Excerpt:
◆ ◆ ◆ ◆ ◆ ◆ ◆

Eurostat, the European Union's statistical agency, reports that unemployment continues to worsen in the Eurozone, adding further evidence for the failure of the world's biggest experiment in austerity. When we last checked in in March, the January data had just been released. This week's release takes us to the end of March.
Select Unemployment Rates
Date Eurozone Spain Greece Portugal Ireland UK USA EU-27
1/2012 10.7% 23.3% 19.9% 14.8% 14.8% 8.3% 8.3% 10.1%
3/2012 10.8% 24.1% 21.7% 15.3% 14.5% 8.2% 8.2% 10.2%
Note: Greece and UK figures are for November 2011 and January 2012, rather than January and March
Source: Eurostat, 2 May 2012
Overall, Eurozone and EU unemployment continue to worsen, although there were reductions in the UK and Ireland. However, both Britain and Ireland returned to recession, along with Belgium, Greece, Italy, the Netherlands, and Portugal.
While Friday's jobs numbers were disappointing, the U.S. is still moving in the right direction, though hardly fast enough, with positive job growth and a falling unemployment rate at 8.1%.

◆ ◆ ◆ ◆ ◆ ◆ ◆

Data extract:
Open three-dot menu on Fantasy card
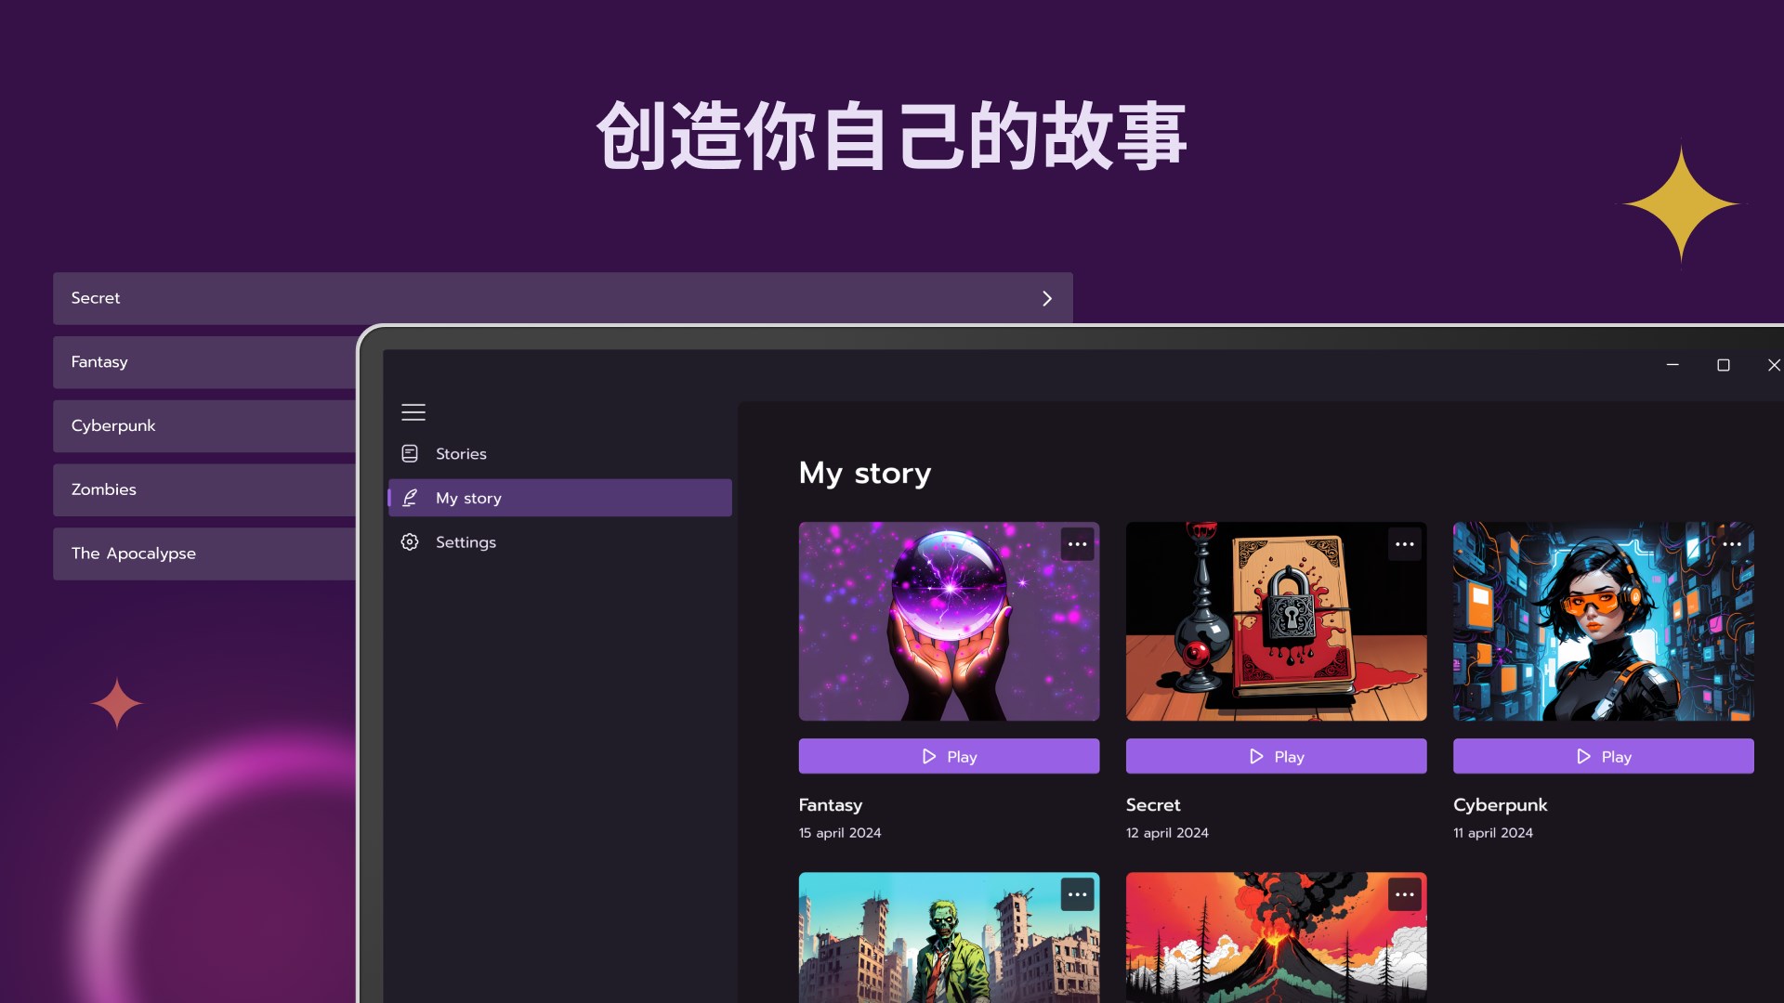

◆ ◆ ◆ ◆ ◆ ◆ ◆

Sum up the piece on Eurozone unemployment in two sentences. The listing isn't needed for this.

Eurostat figures running to the end of March show unemployment still getting worse in the Eurozone and the EU, which the piece takes as more evidence that austerity has failed. The UK and Ireland saw their rates drop but fell back into recession along with several other countries, while the U.S. is described as moving in the right direction, though hardly fast enough.